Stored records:
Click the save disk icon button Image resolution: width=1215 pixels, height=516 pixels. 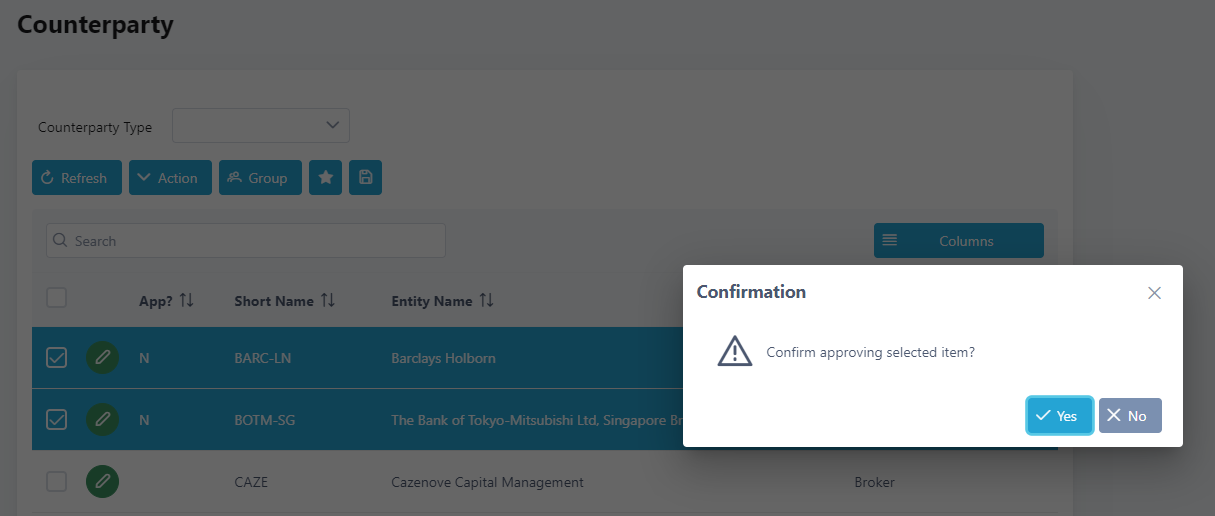tap(365, 178)
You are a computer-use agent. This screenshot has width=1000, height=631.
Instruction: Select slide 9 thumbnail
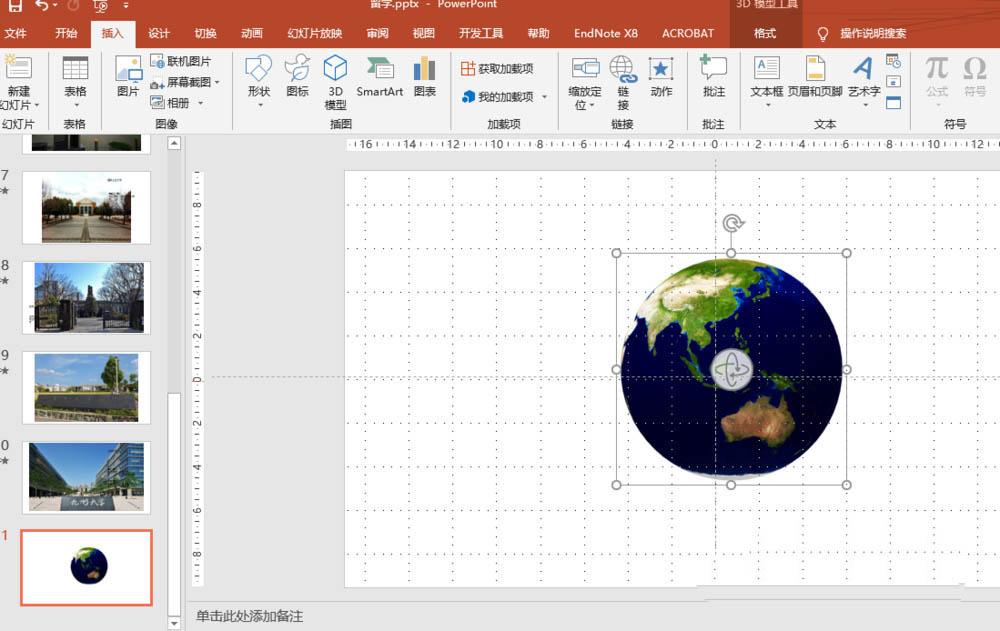click(x=86, y=387)
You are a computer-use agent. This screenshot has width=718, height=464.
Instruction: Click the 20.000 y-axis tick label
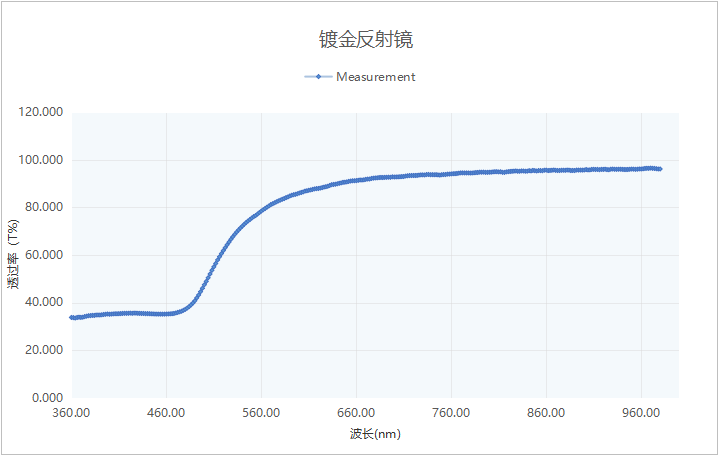pyautogui.click(x=44, y=350)

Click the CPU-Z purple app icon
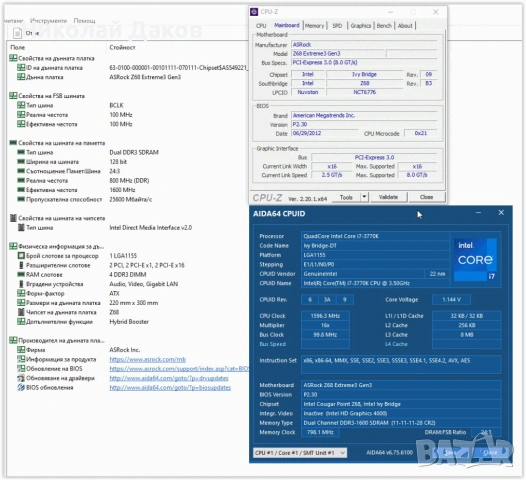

# [What you need to do]
All lines of the entries containing the string "This" must be shown in full.

# [Answer section]
You are a computer-use agent. This screenshot has width=1000, height=631.
You are a computer-use agent. This screenshot has width=718, height=464.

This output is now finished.